Service also is an issue, in part due to hiring restrictions that require an all-Ecuadorian crew. While friendly and eager-to-please, waiters and bartenders aren't as highly trained as the seasoned international crew found on traditional Silversea ships, and some also strain to understand English-speaking passengers. Waiters sometimes deliver the wrong dish at dinner or forget to refill wine glasses. An order for a sidecar at the bar was met with a look of confusion.

But what the crew lack in training, they make up for in spirit, says Patrick Duerr, a 64-year-old lawyer from the Detroit area here with his wife.

"The brochure warned about (the service), but everybody we've run into either does it very well or well enough," Duerr says, noting that many of the crew were addressing him by name within a day or two -- a classic Silversea touch.

Speaking during a stop at Santa Cruz Island to see the Galapagos' famed giant tortoises in the wild, Duerr also praises the ship's nature guides. In keeping with its upscale focus, the Silver Galapagos sails with roughly one for every 12 passengers, a higher ratio than the one-to-16 level that is the norm on many Galapagos ships.

That said, the real stars of the trip are the animals. As if to make the point, as Duerr is talking, several massive tortoises lumber by just a few dozen feet away.

"This just blows my mind," he says.

If you go ...

The Silver Galapagos sails Saturday to Saturday on seven-night voyages through the Galápagos Islands, following either a western or north central route. The western route features stops at the islands of Santiago, Isabela, Fernandina, Floreana, San Cristobal and Santa Cruz. The north central route includes stops at the islands of Genovesa, Seymour Norte, Santa Cruz, Rabida, San Cristobal and Espanola. The two seven-night trips can be combined to create a 14-night itinerary.
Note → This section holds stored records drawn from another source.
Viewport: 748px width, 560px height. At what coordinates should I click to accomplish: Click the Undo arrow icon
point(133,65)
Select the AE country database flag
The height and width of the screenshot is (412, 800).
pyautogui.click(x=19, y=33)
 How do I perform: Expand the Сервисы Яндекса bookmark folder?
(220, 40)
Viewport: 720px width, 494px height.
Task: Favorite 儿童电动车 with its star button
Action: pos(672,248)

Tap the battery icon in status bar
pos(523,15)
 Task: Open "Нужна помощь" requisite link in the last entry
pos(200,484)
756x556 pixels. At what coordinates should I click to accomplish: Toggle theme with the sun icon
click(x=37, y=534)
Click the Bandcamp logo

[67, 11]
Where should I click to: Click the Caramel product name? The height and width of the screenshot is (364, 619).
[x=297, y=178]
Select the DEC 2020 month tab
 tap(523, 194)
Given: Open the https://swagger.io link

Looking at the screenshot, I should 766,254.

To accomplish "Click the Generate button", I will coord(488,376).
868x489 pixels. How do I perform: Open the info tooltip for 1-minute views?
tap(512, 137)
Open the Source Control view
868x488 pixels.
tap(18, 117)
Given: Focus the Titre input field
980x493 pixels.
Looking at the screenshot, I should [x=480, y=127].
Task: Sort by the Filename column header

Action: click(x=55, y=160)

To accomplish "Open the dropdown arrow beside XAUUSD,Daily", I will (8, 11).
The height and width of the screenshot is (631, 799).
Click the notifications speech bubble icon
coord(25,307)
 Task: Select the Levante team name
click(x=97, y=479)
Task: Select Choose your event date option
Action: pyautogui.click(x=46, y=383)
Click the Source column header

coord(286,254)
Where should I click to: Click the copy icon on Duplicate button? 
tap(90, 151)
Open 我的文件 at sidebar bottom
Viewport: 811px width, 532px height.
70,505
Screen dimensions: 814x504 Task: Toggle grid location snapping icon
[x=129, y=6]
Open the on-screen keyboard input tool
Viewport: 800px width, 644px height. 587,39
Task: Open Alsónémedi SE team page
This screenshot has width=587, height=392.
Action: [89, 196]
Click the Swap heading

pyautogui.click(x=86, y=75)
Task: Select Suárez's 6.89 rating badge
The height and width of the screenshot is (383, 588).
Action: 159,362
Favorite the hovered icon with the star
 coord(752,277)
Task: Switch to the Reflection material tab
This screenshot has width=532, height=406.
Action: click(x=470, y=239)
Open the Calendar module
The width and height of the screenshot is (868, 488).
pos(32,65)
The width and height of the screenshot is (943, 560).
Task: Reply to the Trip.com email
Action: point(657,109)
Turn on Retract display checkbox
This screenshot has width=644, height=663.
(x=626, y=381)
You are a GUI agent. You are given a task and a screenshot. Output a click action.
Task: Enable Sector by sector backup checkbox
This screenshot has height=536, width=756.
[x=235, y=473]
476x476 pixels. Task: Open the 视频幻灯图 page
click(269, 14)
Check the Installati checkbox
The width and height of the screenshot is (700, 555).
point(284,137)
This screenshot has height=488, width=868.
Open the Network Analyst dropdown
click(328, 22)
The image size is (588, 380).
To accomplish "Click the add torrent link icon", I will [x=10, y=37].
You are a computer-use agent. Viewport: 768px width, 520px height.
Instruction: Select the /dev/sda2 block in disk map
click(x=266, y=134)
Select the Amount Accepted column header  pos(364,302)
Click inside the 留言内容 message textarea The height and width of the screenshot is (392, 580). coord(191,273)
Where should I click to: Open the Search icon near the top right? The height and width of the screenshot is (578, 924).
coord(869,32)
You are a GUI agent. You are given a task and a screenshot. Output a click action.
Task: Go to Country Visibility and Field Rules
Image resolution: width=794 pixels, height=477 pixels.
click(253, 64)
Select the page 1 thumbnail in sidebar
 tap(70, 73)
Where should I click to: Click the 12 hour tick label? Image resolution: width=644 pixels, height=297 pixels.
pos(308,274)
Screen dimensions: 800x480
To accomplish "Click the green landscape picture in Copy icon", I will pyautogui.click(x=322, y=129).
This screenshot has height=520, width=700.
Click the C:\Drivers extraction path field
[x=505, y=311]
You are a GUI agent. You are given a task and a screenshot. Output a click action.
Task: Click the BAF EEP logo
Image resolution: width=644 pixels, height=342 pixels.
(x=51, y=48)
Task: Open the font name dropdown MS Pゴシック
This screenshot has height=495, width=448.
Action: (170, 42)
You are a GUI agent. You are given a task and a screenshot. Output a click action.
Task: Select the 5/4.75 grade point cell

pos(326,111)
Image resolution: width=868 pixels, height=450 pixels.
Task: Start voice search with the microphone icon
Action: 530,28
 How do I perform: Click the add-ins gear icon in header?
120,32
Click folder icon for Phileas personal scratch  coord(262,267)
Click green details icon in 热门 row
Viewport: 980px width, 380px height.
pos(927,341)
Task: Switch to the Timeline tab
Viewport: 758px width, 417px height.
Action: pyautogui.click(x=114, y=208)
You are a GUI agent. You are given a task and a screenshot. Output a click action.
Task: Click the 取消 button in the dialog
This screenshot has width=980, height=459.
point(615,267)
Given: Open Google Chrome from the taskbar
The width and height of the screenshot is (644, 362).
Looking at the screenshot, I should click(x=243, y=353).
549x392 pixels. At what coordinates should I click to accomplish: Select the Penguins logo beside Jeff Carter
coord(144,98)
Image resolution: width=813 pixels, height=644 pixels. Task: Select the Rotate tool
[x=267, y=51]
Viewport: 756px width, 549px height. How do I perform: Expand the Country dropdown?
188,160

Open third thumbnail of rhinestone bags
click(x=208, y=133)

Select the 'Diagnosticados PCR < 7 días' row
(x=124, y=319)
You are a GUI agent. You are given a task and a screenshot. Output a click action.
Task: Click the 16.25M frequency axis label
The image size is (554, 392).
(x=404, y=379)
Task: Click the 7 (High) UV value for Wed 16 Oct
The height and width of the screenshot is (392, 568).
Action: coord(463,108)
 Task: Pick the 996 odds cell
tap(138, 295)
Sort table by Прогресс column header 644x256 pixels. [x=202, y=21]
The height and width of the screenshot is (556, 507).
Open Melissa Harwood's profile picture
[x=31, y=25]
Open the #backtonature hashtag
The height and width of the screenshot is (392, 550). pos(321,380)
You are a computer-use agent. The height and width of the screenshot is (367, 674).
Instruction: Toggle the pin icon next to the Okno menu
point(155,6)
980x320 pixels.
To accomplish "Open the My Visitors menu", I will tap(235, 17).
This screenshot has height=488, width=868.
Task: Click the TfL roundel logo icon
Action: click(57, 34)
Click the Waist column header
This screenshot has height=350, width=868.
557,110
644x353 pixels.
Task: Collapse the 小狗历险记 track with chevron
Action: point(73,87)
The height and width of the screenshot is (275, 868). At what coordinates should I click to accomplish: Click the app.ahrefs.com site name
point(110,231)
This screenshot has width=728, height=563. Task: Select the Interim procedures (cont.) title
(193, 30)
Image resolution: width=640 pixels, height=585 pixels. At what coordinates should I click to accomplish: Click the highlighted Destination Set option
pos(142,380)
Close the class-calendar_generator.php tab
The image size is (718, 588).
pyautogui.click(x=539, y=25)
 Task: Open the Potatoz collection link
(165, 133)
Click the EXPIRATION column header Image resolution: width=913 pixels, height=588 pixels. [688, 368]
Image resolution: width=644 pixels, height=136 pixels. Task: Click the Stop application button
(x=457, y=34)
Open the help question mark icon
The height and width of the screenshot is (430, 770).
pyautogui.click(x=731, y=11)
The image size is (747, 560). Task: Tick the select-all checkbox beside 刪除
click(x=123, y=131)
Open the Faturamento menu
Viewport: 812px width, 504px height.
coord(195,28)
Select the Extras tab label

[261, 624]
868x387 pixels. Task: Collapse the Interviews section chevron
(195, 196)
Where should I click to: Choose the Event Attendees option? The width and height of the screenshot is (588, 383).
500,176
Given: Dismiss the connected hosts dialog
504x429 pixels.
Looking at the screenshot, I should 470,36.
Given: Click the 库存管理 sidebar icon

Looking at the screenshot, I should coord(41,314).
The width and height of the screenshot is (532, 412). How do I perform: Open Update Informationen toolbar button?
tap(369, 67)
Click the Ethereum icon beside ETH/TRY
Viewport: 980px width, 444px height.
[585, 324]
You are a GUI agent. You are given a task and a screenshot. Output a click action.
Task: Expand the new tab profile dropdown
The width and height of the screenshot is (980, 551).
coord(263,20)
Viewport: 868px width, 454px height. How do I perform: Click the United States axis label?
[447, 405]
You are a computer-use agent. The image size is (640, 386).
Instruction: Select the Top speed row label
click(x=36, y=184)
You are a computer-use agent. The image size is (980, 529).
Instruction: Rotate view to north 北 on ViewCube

Fares for the trips start at $6,750 per person, based on double occupancy, including a two-night pre-cruise stay with breakfast at the JW Marriott in Quito, Ecuador; an evening tour of Quito's highlights; roundtrip air between Quito and the Galapagos; transfers; all shore tours while on board the Silver Galapagos; drinks on board; and gratuities. Passengers with late flights home on the last day of the trip also will get a post-cruise day hotel. Information: 877-276-6816; silversea.com.